(Material for this exercise)
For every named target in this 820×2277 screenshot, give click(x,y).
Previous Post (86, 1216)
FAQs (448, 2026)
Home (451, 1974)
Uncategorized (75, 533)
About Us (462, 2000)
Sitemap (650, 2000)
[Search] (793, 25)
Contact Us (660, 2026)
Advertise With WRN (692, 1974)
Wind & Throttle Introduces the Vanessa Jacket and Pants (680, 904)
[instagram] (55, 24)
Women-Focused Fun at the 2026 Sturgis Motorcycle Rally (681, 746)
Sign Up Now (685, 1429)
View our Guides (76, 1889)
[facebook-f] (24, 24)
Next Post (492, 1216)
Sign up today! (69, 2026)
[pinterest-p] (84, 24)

...

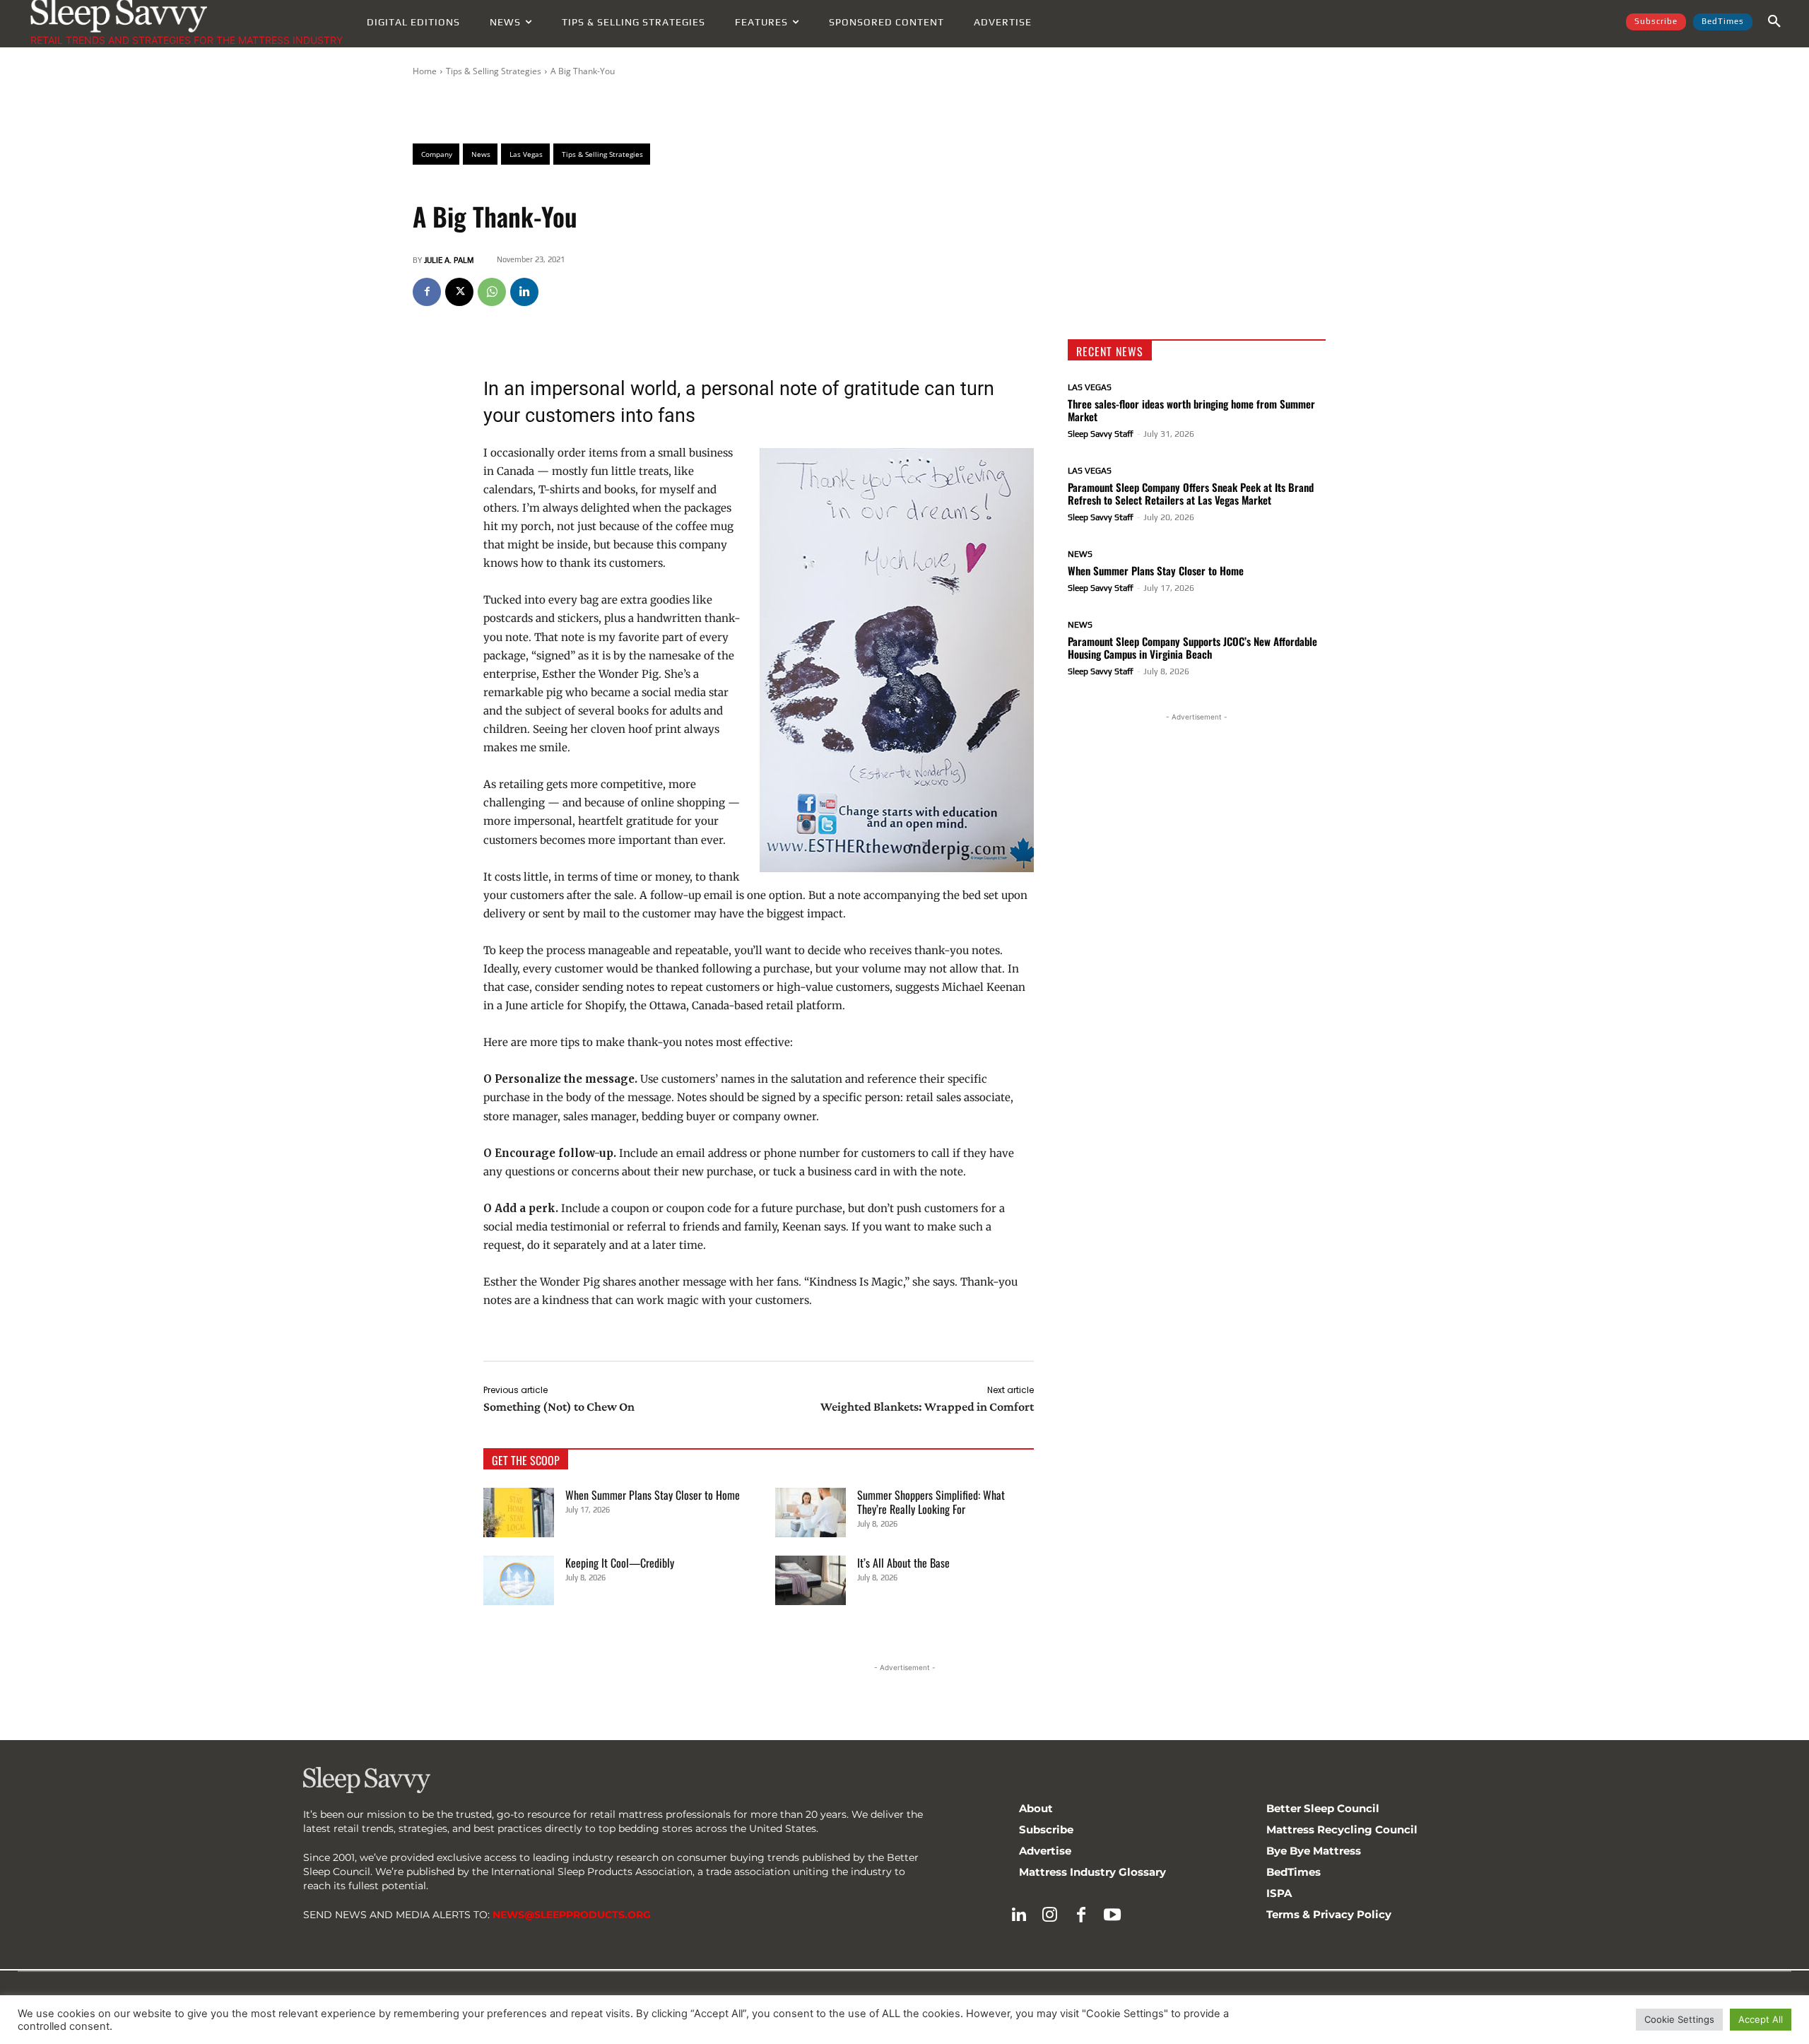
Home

(Work to be completed)
Please reproduce the lines from the line with "Wind & Throttle" to the line with "[pinterest-p] (84, 24)", both ends included, exactly as they appear above.

(Solution to the problem)
Wind & Throttle Introduces the Vanessa Jacket and Pants (680, 904)
[instagram] (55, 24)
Women-Focused Fun at the 2026 Sturgis Motorcycle Rally (681, 746)
Sign Up Now (685, 1429)
View our Guides (76, 1889)
[facebook-f] (24, 24)
Next Post (492, 1216)
Sign up today! (69, 2026)
[pinterest-p] (84, 24)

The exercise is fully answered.